Goal - Reproduce the listing lines verbatim, beginning at the line that contains "Image resolution: width=800" and stopping after the line that contains "Looking at the screenshot, I should 278,256.". Leave the pictures out of your answer.

-- start of Extracted entries --

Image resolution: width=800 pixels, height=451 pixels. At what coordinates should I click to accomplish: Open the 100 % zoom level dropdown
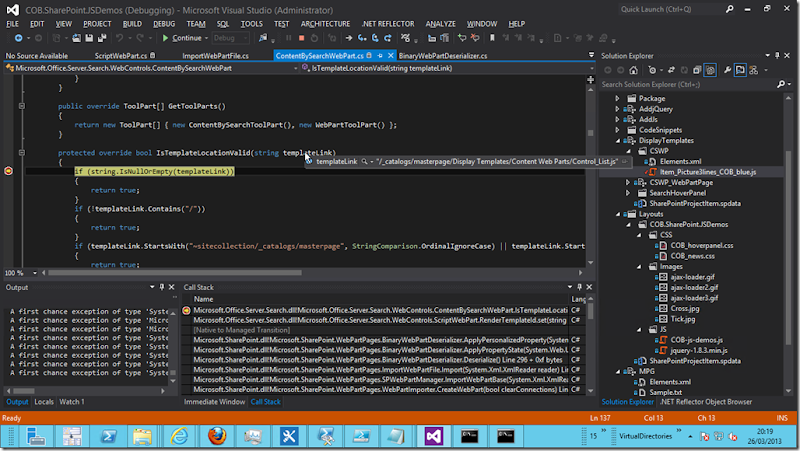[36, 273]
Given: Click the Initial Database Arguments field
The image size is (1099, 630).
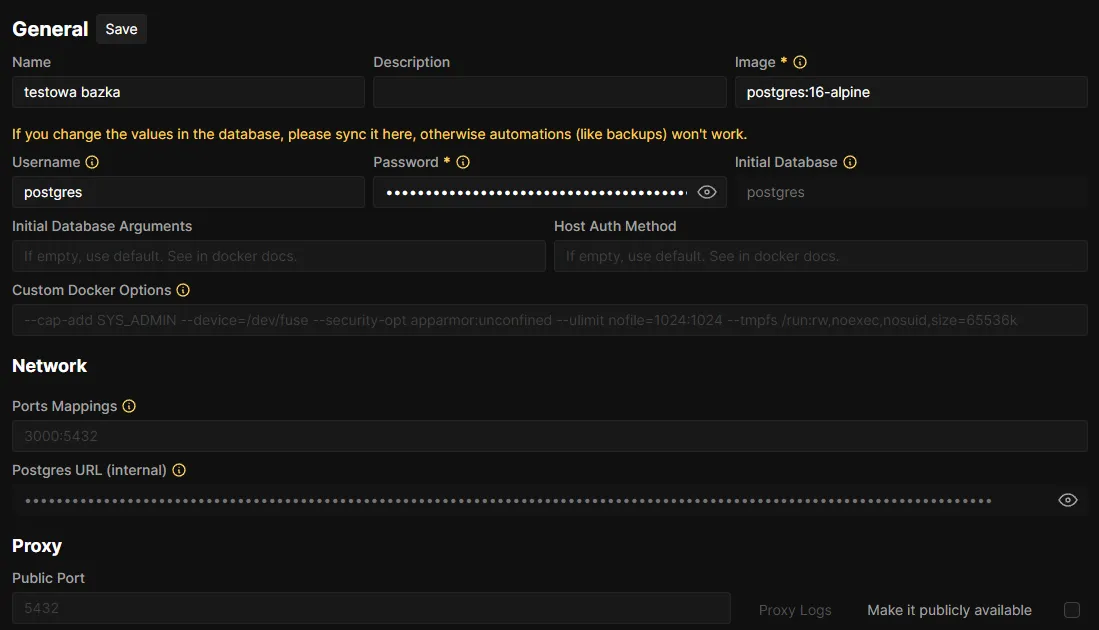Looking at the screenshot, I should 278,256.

-- end of Extracted entries --
-- start of Extracted entries --

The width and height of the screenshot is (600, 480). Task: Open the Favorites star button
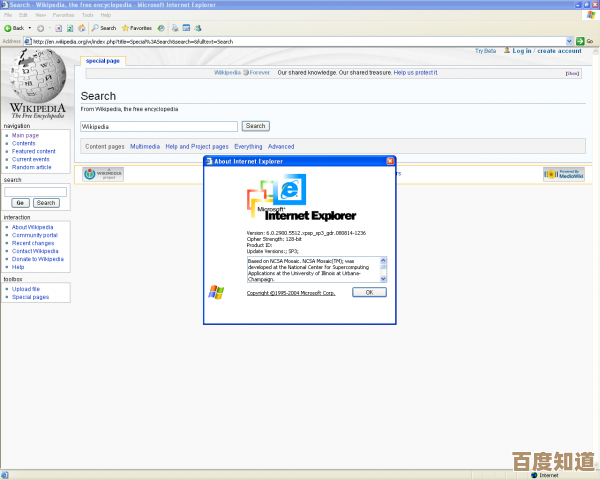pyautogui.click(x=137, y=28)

-- end of Extracted entries --
-- start of Extracted entries --

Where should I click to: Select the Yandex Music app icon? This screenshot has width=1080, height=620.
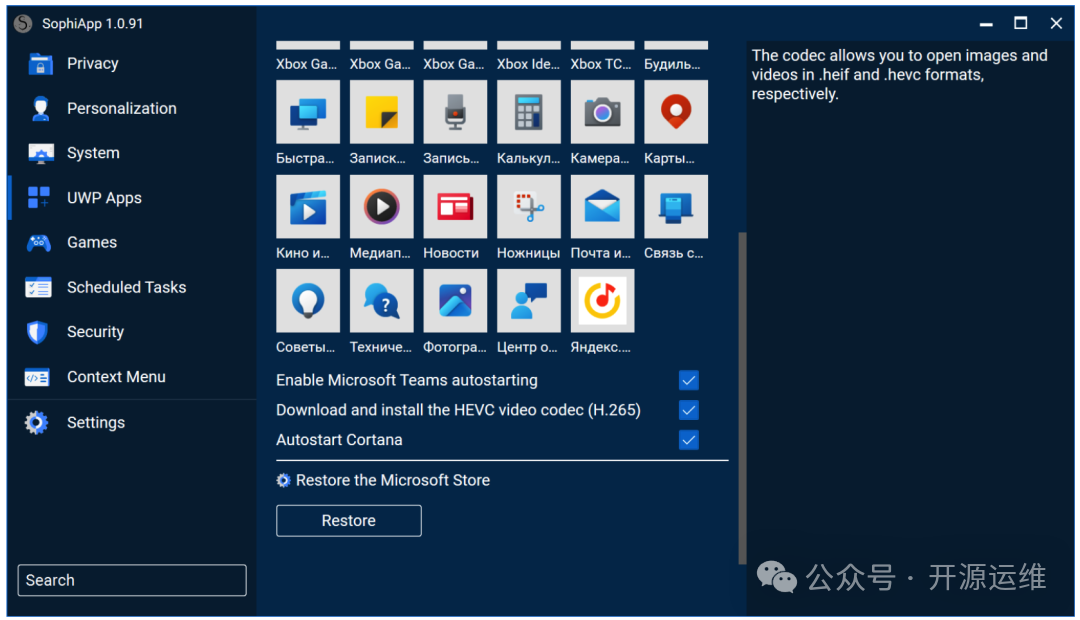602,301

-- end of Extracted entries --

Problem solution -
Image resolution: width=800 pixels, height=451 pixels. At what coordinates should I click to accomplish: Open the 100 % zoom level dropdown
[36, 273]
Given: Click the Initial Database Arguments field
The image size is (1099, 630).
Looking at the screenshot, I should 278,256.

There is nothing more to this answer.